Nothing in the records may be altered, and no picture may be included. Restate them in full.

Data to use section start

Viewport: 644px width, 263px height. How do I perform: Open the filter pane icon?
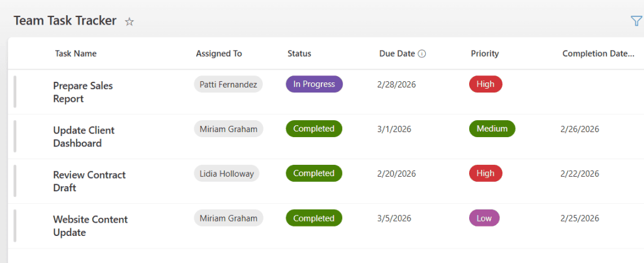point(636,21)
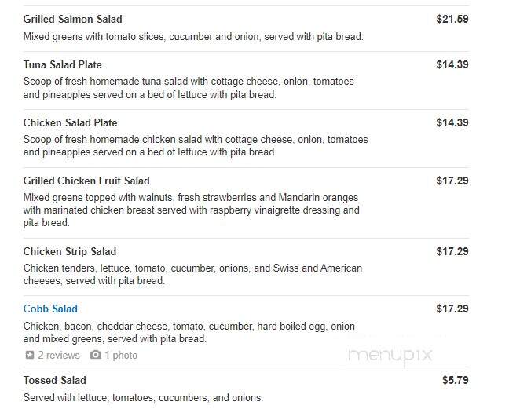This screenshot has height=420, width=531.
Task: Open the Cobb Salad link
Action: [x=50, y=309]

Data to use section end

* Expected answer:
Viewport: 644px width, 263px height. How do I perform: Open the filter pane icon?
point(636,21)
This screenshot has height=420, width=531.
Task: Open the Cobb Salad link
Action: [x=50, y=309]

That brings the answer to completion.